November is looking up. In the Northeast, it is a generally a gray and dreary month, full of cold drizzle and dingy trampled leaves. But forget the weather; November has a lot to recommend it: in addition to a favorite national holiday, Thanksgiving, it is Diabetes Month, a great time to focus on caring for yourself.
Diabetes control takes a lot of effort, and nobody can do it all, but everybody can step it up a notch. Little improvements make a difference no matter where you are in your self-care trajectory. So here are five tips to make November a more exciting month for your diabetes care.
Make an appointment with an educator. Education is the first step to helping you along the road to good control. There are so many myths and misleading information out there. Forget the six contradictory things you have heard from Aunt Joan and your co-workers. Skip the ads suggesting a cure though chewing pumpkin rinds. Find out the facts— ask your physician for a referral to a diabetes educator.
Learn Your Numbers– Your ABCs (A1C, blood pressure and cholesterol) are your bellwether. Keep these in line and your risk of developing complications of diabetes drops precipitously. For example, every 1 percent drop in A1C lowers your risk of complications over 30 percent. That is a pretty big bang for your buck. Lowering your blood pressure and cholesterol also takes a big bite out of your risk for cardiovascular disease. Knowing your numbers when compared to the goal ranges for these tests can help you decide on the amount of vigor you need to put into different aspects of your diabetes care.

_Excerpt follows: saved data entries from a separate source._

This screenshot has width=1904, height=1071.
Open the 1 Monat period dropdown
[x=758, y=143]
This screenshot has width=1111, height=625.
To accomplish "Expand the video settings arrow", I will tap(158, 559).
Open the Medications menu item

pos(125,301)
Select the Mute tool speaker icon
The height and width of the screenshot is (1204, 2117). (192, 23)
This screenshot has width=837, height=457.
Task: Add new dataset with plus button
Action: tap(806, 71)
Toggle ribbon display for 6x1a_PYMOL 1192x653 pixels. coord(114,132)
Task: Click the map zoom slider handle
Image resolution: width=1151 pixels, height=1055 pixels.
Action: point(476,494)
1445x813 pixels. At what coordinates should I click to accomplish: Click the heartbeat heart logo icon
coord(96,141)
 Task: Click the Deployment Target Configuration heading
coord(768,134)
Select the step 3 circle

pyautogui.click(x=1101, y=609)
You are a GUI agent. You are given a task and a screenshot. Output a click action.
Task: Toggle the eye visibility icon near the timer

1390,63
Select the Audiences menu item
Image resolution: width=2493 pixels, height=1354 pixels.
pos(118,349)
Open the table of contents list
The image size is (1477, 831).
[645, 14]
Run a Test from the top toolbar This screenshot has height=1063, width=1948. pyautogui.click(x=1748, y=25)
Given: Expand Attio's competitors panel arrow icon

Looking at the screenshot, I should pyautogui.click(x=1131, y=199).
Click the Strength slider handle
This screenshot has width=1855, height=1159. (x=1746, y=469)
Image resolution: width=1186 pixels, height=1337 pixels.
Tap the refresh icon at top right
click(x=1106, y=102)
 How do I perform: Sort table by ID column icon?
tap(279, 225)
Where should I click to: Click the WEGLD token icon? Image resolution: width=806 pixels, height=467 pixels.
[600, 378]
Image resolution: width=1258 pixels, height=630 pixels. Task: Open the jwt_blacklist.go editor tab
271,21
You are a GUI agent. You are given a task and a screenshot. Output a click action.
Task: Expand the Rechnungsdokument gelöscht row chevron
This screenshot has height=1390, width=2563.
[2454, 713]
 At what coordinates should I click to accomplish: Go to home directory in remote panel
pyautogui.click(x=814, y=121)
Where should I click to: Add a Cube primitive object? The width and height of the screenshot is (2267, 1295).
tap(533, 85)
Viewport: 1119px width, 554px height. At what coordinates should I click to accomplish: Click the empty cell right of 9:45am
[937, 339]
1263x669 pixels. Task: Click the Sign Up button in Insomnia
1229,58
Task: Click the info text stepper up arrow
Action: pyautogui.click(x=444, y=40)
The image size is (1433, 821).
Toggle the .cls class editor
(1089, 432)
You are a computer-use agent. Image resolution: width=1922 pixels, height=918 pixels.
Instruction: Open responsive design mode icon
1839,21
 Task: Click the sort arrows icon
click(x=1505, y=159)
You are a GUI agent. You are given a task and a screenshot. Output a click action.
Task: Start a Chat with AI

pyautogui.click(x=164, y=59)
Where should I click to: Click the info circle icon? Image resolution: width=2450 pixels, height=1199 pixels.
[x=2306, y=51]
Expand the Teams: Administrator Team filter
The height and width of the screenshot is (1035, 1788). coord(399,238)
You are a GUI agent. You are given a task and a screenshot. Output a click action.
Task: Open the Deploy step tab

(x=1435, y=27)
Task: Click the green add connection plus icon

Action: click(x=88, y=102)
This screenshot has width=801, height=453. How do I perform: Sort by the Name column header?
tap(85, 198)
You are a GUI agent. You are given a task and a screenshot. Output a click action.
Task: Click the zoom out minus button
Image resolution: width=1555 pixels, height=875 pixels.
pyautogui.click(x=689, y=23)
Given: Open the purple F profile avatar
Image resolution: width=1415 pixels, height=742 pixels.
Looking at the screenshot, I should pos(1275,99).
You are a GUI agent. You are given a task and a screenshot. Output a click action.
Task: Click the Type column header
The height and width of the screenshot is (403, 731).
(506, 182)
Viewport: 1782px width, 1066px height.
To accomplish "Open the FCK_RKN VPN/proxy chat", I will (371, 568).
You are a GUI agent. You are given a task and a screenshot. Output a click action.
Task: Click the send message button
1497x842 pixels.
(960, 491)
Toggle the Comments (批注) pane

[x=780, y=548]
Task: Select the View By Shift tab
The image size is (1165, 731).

Take an Extra Step. With winter coming it is so easy to want to huddle by the fire or the radiator and grumble about the frost and snow to come. Instead of stewing in your summer breeze regrets, get moving. It will help you stay warm. Physical activity is one of the most reliable means to improve your health. The immediate payoffs are a drop in blood glucose that can last throughout the day, combined with a boost of mood enhancing endorphins. Supplemental benefits include improved cardiovascular risk, muscle and bone strength and improved sleep. You don’t have to spend hours at the gym to gain the benefits of exercise– 10 minutes three times a day four days a week will start you on the way to a fitter, healthier you.
Write It Down. Keep a record of your blood glucose numbers, food intake, feelings and your questions. Information is a powerful tool for you and for your health care providers. It is amazing what a bit of recordkeeping can do. You can make positive behavioral changes with the stroke of your pen! Studies show that people who keep food records often have a more successful time losing weight, for example. In the weight loss registry, those people who lost weight and kept it off used record keeping as one of their repetitive behaviors. Sometimes the mere thought of needing to write things down jump starts the process of making behavioral changes.
Add a Serving. Vegetables are where it is at nutritionally. They’re slim (about 25 calories a ½ cup), powerful (contain the vitamins A, C, minerals, potassium, iron, fiber) stylish, (come in a variety of colors and flexible) and flexible (you can steam, grill, and boil them). But most people don’t eat enough of them. For many, the composition of the USDA MyPlate is a distant dream. November is a great time to add an extra vegetable to your plate, like late fall favorites such as Brussels sprouts, cauliflower, cabbage and beets, Swiss chard. They won’t raise your blood glucose or thicken your waist line. Try for 2 to 3 cups every day.